• [Task details]: Copy the TMC references text from "Note: TMC implementation" up to and including "be passed in.", replacing "extent" with "span" each time it appears.

• [Excerpted passage]:
┏━━

How to work with TMC references

The
referencing
module contains interfaces and classes that enable the conversion of location
references to
Optimized Map for Location Library
vertices (reference resolution) and the creation of location references from
Optimized Map for Location Library
vertices (reference creation).

This module supports the TMC and Extended TMC location referencing methods
described in detail below.

Note: TMC implementation restrictions

The base implementation of TMC location referencing is restricted to resolving
and creating references with a maximum extent of 1. The references also need
a valid extendedCountryCode to be resolved.

In order to resolve or create references that have a greater extent a
TmcAdjacencyProvider needs to be passed in.

To use location referencing, you need to add the module to the project
dependencies:

libraryDependencies ++= Seq(
  "com.here.platform.location" %% "location-referencing" % "<version>"

┗━━

• [Collected material]:
┏━━

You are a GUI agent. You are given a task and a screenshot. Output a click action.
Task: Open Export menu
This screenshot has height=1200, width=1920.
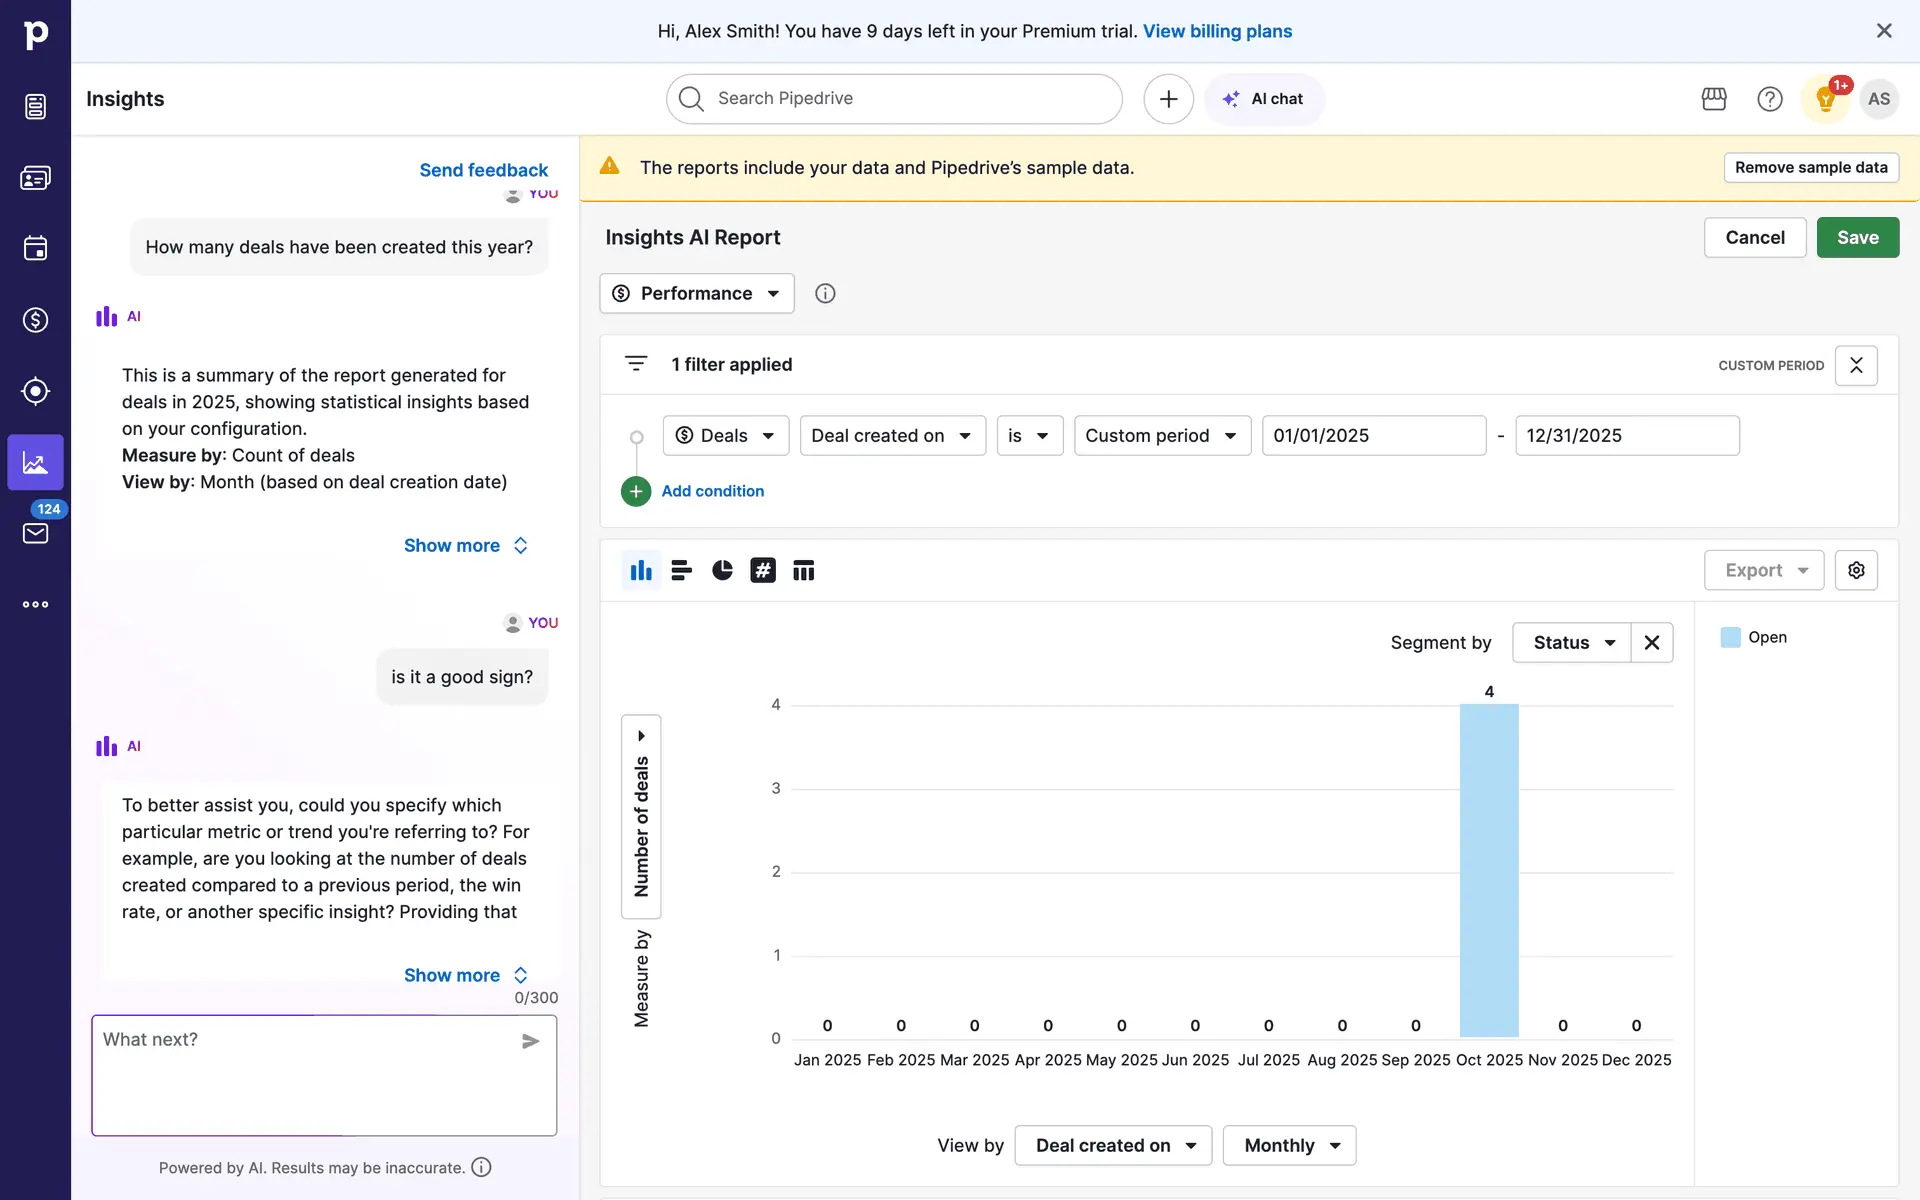[x=1763, y=570]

┗━━

• [Full solution]:
Note: TMC implementation restrictions

The base implementation of TMC location referencing is restricted to resolving
and creating references with a maximum span of 1. The references also need
a valid extendedCountryCode to be resolved.

In order to resolve or create references that have a greater span a
TmcAdjacencyProvider needs to be passed in.